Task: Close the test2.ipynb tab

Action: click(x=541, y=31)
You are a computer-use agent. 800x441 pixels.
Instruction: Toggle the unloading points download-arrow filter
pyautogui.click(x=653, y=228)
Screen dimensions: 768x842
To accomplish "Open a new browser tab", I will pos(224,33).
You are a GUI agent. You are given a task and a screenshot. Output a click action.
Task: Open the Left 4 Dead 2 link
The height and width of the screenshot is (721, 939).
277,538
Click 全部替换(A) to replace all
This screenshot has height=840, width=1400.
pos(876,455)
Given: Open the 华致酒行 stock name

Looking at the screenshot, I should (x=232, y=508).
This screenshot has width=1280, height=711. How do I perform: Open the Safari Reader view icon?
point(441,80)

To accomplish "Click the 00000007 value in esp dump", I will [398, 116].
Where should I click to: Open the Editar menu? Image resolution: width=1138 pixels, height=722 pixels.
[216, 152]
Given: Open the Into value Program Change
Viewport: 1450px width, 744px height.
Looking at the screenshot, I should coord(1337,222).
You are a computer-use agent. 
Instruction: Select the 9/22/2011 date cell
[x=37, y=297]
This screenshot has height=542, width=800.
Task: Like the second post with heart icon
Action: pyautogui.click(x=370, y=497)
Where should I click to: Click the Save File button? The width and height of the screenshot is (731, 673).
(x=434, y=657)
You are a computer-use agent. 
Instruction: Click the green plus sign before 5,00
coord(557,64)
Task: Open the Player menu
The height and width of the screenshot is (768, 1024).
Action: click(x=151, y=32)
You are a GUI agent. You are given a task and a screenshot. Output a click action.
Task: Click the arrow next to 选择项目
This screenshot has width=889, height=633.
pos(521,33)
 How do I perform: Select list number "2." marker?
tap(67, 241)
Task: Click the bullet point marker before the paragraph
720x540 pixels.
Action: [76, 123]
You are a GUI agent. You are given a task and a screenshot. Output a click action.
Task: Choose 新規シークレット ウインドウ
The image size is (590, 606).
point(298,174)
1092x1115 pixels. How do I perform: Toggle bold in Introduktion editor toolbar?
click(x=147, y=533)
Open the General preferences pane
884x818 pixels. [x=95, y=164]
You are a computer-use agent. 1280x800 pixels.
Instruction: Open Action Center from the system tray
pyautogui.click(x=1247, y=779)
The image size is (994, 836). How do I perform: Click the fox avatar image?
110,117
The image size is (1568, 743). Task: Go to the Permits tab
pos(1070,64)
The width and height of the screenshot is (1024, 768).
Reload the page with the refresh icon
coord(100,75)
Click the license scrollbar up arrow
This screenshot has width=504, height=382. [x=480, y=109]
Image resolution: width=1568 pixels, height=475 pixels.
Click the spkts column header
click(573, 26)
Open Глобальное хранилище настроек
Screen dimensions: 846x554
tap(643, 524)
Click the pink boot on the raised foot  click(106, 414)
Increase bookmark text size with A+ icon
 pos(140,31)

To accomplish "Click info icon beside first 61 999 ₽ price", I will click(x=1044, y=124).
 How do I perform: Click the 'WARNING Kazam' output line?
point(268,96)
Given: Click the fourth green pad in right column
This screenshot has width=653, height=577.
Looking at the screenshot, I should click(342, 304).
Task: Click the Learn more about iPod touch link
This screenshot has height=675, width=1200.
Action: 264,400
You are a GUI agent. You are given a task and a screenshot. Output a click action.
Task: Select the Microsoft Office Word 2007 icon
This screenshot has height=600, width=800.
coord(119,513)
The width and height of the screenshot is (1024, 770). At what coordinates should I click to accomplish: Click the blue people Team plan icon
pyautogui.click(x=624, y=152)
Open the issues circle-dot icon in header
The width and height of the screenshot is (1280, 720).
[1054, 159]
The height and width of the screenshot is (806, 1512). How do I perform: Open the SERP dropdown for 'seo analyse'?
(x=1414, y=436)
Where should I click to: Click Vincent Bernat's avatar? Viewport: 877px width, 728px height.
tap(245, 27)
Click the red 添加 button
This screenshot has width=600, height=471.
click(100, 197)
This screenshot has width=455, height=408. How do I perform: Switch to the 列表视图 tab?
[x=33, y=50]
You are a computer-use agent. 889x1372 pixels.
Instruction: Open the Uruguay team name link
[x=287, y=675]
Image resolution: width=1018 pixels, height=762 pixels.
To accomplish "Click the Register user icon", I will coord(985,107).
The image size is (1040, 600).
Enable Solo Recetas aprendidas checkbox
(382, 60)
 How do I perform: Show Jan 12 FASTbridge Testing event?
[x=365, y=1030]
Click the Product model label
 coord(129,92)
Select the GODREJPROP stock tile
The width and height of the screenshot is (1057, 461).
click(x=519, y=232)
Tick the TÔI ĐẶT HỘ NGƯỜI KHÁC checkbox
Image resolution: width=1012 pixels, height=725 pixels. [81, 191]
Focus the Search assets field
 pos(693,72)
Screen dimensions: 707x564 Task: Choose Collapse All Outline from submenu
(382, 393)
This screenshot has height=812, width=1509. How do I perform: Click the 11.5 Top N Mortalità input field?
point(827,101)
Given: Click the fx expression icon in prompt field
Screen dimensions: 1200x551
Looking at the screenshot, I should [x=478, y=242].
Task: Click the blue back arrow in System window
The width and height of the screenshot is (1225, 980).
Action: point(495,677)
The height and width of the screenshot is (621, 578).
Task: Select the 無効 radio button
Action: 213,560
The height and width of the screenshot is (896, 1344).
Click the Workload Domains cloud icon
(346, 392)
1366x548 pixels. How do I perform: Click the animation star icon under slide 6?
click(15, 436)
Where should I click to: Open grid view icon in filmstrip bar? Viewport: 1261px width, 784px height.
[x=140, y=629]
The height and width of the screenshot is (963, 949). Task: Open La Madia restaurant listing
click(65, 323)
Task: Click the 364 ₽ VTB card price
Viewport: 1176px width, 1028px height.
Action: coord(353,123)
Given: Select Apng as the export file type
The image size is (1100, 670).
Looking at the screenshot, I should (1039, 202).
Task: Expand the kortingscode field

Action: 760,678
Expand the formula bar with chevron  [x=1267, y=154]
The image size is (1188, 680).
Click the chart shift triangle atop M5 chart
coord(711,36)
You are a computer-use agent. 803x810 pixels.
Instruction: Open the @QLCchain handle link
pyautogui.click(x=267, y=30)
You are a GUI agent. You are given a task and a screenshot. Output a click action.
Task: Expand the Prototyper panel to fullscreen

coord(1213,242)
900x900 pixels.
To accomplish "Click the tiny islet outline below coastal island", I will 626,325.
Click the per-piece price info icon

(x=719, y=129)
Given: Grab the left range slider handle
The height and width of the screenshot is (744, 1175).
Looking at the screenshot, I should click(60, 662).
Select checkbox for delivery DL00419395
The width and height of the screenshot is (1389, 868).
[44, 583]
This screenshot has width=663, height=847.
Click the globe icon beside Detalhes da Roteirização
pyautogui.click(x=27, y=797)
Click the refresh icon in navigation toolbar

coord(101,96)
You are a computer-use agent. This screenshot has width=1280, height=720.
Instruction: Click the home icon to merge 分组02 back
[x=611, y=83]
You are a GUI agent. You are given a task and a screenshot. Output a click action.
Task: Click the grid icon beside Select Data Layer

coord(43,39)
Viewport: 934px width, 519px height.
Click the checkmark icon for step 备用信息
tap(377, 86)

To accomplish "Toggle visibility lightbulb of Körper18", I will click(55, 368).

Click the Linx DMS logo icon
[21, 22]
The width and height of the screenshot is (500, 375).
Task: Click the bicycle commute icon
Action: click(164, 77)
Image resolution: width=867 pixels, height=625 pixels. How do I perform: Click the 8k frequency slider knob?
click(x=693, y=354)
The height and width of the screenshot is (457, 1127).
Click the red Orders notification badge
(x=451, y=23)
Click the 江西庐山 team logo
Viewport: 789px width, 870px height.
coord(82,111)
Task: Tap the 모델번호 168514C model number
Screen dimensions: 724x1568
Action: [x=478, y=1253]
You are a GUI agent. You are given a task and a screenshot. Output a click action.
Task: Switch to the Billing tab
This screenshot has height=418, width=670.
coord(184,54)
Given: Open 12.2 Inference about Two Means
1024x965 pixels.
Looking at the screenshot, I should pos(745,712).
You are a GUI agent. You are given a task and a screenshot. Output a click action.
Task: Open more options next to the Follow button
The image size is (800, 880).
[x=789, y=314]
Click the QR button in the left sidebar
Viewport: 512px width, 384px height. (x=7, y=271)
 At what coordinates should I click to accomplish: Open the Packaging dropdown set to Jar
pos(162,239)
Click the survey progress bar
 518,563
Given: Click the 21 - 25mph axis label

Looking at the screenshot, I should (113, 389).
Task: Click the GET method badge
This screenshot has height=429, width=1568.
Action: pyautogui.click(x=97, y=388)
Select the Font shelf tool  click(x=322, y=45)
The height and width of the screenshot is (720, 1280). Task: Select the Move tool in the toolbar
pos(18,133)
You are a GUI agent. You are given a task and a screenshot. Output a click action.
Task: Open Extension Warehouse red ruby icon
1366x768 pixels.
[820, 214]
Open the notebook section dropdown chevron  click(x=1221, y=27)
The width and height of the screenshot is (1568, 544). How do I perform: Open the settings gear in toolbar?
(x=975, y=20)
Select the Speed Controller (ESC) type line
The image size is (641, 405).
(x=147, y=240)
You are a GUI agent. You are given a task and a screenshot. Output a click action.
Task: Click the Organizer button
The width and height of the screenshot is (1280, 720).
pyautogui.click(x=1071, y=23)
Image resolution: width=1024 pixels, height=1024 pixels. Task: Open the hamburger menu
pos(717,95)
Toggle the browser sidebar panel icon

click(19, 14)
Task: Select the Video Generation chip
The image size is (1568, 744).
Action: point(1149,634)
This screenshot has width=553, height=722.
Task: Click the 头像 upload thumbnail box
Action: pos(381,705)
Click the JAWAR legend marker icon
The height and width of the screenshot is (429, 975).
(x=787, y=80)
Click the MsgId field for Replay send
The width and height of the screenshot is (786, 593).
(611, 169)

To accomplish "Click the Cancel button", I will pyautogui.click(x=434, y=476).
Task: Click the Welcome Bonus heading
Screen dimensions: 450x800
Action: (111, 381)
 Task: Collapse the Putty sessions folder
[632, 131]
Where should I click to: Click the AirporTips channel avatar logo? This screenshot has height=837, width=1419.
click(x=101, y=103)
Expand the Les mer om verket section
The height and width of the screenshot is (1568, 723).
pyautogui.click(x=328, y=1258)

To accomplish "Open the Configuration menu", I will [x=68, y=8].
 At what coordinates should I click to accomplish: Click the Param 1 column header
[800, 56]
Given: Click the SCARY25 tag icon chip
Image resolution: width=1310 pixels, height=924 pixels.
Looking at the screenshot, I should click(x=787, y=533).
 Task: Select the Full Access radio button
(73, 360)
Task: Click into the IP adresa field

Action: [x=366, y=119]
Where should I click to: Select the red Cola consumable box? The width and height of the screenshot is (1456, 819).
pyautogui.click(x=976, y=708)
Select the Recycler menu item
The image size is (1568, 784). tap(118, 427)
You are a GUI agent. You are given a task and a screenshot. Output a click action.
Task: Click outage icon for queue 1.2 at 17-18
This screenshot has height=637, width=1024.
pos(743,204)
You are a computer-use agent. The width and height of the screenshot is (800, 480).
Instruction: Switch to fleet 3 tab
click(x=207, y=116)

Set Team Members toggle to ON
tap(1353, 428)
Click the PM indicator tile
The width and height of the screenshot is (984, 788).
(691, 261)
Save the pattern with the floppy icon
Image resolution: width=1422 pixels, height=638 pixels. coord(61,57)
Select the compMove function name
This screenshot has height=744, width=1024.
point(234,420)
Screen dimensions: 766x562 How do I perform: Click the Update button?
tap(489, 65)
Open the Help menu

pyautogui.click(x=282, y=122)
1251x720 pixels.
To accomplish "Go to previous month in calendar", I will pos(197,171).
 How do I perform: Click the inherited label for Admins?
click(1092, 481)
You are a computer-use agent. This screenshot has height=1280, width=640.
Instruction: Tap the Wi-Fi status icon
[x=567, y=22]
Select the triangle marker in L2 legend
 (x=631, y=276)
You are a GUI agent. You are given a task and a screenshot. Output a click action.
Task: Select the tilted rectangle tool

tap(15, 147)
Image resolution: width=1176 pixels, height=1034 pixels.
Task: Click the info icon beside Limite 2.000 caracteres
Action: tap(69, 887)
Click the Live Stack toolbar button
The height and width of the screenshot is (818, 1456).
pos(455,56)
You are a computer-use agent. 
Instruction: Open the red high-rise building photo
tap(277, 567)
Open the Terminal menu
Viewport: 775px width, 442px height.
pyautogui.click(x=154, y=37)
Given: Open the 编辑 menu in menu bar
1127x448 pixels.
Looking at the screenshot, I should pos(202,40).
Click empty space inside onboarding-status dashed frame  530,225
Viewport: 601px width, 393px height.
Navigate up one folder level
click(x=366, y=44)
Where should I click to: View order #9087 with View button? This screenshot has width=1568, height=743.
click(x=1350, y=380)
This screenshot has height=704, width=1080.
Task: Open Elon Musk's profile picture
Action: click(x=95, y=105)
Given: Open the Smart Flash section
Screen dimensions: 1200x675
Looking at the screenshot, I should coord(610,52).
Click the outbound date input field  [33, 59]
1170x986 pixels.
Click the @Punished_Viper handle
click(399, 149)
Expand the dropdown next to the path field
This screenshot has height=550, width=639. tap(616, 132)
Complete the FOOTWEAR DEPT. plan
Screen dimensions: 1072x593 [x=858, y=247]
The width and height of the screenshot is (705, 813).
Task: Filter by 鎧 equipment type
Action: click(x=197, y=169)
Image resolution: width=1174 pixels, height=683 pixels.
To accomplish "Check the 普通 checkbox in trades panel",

* _What you need to do_:
Report, from the entries above, each line where "chip" is found.

* _Written answer_:
Task: Select the Video Generation chip
Given: Click the SCARY25 tag icon chip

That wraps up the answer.